Austin 2012 City Guide: Northside Vegetarian

Me and my fellow foodies of the Austin Food Blogger Alliance are putting together the 2012 City Guide of all our favorite places in Austin. This is my first time contributing and I’m excited to share some of my favorite bites. Be on the lookout for my upcoming post on the Austin Persian food scene in the next few days.

I’m not a vegetarian. I tried to become one a few years ago and quickly realized that I do really enjoy meat from time to time. However, I am pretty conscious about from where my meat comes so I often choose a vegetarian option when dining out. I’m usually dining with those who think that every meal must include meat, so I appreciate restaurants that have a wide variety of options for all tastes. Here are a few I recommend.

The Steeping Room

My favorite is The Steeping Room (11410 Century Oaks Terrace, Ste. 112, Austin, TX 78758). This little cafe tucked in the Domain has something for everyone. From vegetarian to carnivore to vegan to gluten-free, any preferences or dietary restrictions can be accommodated deliciously. Plus they have a large selection of loose tea and some of the best desserts in Austin. Try their Deep Chocolate Caramel Cake and be prepared to share. It’s sinfully good. Beyond the wonderful food, the service at The Steeping Room always surpasses most restaurants in Austin. The waitstaff are friendly, knowledgeable, and attentive. There is always a manager around making sure things run smoothly. The decor is calm and bright and the staff carry that through your experience. 

Here are a few of my favorite vegetarian dishes they have:
You must start with some tea.     

          
If they have tomato coconut soup available get it, trust me on this.


The Mediterranean platter. Great as an appetizer, snack, or meal.


Goat cheese, arugula, and olive tapenade tea sandwiches with a cashew caesar salad. This is my favorite caesar salad in Austin and guess what? It’s vegan!
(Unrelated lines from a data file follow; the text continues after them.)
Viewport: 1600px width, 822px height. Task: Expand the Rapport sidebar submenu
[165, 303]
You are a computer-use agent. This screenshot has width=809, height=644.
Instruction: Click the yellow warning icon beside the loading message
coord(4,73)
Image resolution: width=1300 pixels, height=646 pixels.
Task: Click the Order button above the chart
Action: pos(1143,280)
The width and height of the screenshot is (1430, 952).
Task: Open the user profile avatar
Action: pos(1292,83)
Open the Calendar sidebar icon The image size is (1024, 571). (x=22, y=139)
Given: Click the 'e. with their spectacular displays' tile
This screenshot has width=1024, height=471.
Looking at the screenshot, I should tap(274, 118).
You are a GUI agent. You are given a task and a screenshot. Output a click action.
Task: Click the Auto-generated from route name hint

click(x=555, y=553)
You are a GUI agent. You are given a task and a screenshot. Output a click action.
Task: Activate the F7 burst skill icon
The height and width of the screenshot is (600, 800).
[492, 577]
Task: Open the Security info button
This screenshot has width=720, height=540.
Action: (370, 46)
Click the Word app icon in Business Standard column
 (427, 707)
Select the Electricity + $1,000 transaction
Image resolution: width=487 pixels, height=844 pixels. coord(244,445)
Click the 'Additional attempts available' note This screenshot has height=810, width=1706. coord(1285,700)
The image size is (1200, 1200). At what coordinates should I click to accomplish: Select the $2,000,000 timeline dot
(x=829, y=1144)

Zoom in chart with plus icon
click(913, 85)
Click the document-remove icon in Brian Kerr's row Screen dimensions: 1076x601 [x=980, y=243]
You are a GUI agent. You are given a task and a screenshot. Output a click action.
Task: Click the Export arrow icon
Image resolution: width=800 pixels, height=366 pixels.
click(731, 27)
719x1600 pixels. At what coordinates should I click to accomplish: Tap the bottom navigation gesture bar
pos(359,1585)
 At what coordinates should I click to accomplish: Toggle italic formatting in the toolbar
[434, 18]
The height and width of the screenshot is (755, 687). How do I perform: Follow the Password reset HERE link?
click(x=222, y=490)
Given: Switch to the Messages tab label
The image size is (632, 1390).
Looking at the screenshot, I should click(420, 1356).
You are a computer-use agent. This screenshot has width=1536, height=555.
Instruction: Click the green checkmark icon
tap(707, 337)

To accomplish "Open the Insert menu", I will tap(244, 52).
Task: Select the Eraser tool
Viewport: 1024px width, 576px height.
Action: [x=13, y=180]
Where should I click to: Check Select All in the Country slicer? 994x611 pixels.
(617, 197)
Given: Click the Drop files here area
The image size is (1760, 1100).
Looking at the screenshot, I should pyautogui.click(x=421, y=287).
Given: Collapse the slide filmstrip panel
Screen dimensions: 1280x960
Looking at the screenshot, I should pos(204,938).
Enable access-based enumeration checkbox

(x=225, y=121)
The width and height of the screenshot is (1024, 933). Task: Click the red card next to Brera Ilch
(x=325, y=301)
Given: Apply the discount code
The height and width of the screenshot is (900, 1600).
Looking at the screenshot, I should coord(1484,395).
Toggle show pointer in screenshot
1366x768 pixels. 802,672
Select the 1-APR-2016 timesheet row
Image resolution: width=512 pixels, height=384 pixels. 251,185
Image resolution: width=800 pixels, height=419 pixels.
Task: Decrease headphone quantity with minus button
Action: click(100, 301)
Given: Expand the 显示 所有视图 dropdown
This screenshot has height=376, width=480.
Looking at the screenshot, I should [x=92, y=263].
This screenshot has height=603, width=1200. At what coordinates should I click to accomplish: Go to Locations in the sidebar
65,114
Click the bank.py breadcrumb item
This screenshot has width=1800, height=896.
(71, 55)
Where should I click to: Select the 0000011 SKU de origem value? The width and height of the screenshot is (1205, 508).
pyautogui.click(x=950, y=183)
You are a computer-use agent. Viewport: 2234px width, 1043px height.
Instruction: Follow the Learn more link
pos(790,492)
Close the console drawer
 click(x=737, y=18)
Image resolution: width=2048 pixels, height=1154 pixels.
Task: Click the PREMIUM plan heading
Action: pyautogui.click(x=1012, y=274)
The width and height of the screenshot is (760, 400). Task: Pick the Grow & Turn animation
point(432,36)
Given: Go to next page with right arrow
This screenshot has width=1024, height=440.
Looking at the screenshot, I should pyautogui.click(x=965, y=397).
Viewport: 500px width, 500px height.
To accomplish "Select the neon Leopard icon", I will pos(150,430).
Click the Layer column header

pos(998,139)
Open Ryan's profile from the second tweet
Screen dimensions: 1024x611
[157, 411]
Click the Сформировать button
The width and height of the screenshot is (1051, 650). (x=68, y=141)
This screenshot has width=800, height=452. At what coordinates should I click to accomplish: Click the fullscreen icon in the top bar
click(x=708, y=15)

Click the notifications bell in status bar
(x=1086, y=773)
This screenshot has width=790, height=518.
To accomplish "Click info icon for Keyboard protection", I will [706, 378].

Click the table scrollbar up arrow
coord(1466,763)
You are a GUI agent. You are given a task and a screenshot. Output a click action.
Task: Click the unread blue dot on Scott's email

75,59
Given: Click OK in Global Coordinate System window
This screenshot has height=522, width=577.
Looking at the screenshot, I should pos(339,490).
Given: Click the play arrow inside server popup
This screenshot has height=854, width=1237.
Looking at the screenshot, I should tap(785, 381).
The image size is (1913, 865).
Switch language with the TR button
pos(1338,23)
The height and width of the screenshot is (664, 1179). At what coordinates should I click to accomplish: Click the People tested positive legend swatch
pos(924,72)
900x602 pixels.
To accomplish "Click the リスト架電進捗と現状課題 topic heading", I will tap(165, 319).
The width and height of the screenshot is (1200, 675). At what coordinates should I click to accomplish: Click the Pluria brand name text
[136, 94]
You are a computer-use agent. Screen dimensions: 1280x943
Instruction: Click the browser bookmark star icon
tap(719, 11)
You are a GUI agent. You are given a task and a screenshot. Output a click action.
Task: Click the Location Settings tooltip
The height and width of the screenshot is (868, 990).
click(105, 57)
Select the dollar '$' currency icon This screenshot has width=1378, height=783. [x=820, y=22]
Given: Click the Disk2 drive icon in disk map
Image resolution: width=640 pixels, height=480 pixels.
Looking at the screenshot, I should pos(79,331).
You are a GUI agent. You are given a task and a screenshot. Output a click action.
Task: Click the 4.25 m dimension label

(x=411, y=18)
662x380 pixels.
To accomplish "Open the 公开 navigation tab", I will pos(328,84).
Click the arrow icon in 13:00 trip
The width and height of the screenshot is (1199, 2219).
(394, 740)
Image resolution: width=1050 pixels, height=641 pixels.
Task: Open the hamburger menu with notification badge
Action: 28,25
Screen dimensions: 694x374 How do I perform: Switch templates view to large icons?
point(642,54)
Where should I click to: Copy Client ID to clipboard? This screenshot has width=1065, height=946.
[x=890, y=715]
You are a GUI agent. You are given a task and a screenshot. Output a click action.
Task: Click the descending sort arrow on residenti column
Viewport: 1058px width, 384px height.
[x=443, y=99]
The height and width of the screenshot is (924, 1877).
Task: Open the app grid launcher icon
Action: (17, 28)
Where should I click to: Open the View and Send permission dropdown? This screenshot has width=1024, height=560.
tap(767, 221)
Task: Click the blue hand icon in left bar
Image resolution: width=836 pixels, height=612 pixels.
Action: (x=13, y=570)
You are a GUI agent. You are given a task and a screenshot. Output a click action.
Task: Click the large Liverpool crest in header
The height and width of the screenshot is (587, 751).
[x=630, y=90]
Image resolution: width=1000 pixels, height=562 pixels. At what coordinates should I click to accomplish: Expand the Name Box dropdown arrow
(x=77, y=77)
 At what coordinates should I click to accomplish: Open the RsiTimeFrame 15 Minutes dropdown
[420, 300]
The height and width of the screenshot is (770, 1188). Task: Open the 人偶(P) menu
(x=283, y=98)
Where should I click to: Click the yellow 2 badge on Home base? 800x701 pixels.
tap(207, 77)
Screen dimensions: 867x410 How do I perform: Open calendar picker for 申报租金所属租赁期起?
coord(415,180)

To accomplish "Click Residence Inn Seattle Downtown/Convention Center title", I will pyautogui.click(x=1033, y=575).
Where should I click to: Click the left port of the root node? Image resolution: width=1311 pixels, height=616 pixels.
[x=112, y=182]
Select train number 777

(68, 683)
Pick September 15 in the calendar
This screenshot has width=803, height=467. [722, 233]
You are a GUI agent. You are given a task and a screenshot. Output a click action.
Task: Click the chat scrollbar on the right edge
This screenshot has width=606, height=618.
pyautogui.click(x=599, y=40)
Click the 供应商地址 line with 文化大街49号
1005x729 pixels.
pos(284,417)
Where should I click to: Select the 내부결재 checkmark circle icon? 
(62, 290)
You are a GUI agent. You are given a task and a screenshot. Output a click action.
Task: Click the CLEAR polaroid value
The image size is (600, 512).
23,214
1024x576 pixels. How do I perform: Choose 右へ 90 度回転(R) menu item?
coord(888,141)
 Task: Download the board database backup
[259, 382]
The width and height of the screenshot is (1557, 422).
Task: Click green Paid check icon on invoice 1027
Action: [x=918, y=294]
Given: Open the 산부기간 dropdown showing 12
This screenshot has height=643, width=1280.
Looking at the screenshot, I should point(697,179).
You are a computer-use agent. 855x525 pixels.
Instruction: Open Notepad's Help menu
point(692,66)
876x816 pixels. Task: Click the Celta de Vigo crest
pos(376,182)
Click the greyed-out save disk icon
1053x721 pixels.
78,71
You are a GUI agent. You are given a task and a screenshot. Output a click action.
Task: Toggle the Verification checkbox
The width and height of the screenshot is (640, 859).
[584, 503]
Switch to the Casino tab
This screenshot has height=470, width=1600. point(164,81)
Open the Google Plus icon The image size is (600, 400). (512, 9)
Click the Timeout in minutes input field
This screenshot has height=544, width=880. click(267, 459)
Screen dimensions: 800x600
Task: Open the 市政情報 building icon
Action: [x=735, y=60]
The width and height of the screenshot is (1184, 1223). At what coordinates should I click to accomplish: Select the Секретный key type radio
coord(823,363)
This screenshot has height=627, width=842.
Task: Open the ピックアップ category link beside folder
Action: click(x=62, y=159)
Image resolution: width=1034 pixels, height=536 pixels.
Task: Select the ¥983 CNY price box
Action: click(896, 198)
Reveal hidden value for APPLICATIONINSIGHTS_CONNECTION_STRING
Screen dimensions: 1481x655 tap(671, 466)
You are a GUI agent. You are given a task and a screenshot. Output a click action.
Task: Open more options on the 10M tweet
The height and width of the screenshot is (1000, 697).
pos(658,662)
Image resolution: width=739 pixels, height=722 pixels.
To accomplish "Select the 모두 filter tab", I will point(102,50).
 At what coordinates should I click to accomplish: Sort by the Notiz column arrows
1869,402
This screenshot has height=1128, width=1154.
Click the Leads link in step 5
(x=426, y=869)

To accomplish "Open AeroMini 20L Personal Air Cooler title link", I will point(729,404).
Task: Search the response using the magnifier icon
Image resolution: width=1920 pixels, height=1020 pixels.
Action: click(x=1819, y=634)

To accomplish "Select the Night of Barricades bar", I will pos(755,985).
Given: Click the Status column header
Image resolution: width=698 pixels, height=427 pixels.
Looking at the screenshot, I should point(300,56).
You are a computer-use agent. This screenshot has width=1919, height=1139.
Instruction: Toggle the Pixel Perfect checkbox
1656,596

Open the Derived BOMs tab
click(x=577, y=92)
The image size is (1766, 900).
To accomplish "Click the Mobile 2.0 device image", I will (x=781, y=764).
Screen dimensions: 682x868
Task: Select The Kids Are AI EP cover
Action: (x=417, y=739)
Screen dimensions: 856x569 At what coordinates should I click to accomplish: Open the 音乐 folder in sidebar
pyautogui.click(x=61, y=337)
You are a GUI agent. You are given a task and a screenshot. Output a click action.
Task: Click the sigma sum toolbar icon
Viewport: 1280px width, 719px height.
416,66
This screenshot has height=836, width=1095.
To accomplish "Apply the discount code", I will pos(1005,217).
My usual: Grilled seasonal veggie sandwich with goat cheese spread on ciabatta, with the cashew caesar, of course.

Photos courtesy of Sara Nezamabadi

Bombay Bistro

Bombay Bistro (10710 Research Blvd #126, Austin, TX 78759) is my favorite Indian Restaurant on the northside. It’s in the HEB shopping center on the southeast corner of Braker and 183. I usually go for the lunch buffet where you get a lot of really good food for not a whole lot ($8.95). Service has always been great. I have to say I love their raita on everything. The naan is both crispy and chewy and is fresh. The saag paneer has a wonderful creaminess and is a popular item. I really like the aloo gobhi and the Shabnam curry with lots of mushrooms and green peas. They use good basmati rice and cook it properly. As a rice snob, I’m super picky about this and appreciate restaurants who take their rice seriously. When you leave they have candied fennel seeds instead of mints; a little touch that seals the deal on a great meal.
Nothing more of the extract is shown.